## Data supplied
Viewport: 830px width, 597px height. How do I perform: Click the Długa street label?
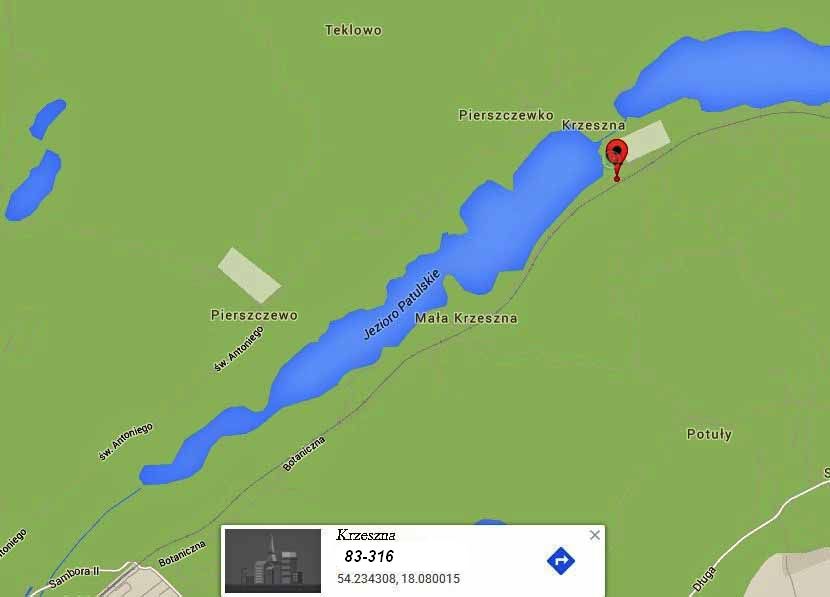tap(705, 578)
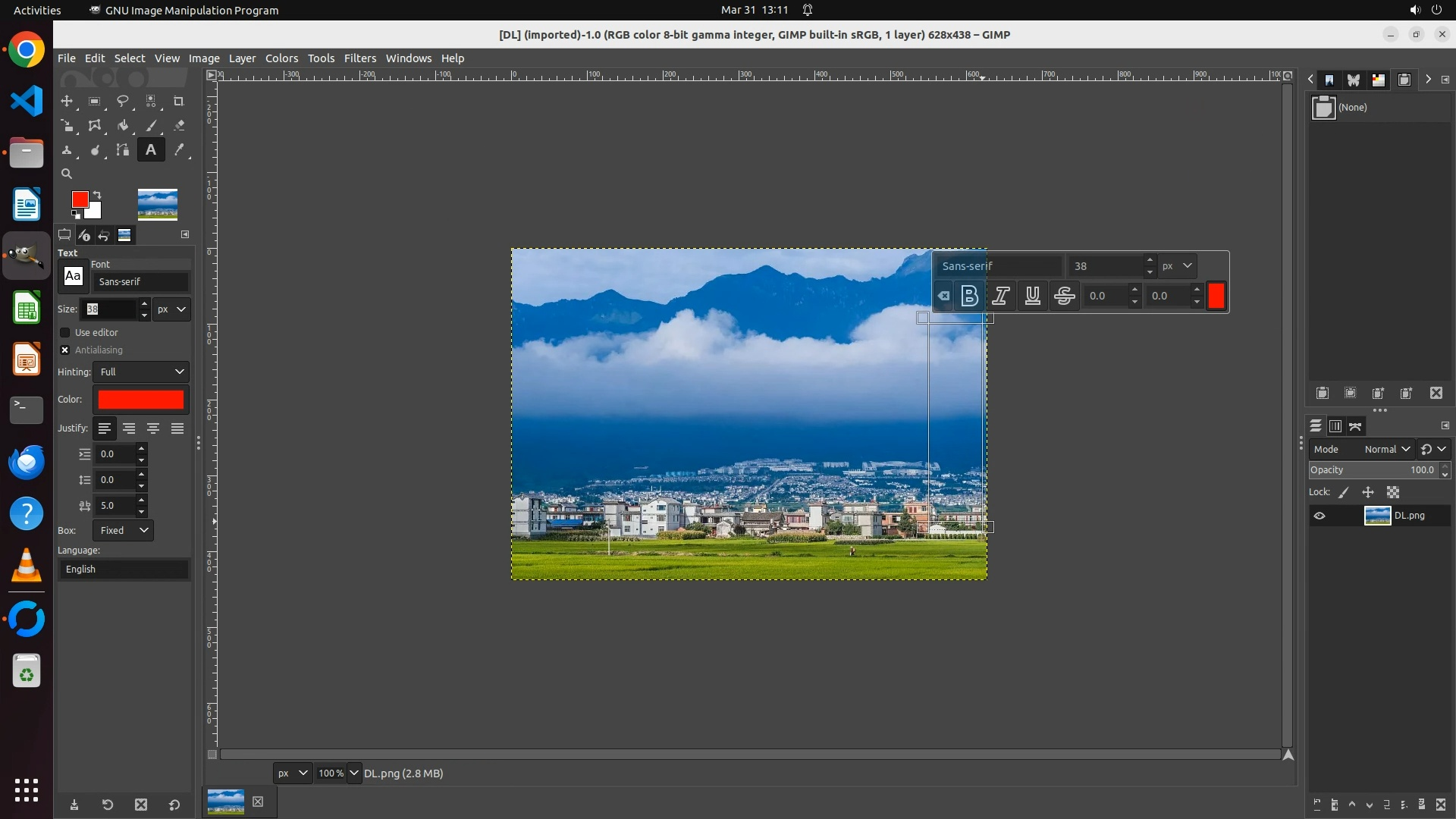Viewport: 1456px width, 819px height.
Task: Click the Language field showing English
Action: pos(124,570)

## Prompt
Output the lines above as a JSON array of strings, one string per line, with blank lines omitted. Leave the pictures out.

## The reply
[
  "Viewport: 830px width, 597px height. How do I perform: Click the Długa street label?",
  "tap(705, 578)",
  "Viewport: 1456px width, 819px height.",
  "Task: Click the Language field showing English",
  "Action: pos(124,570)"
]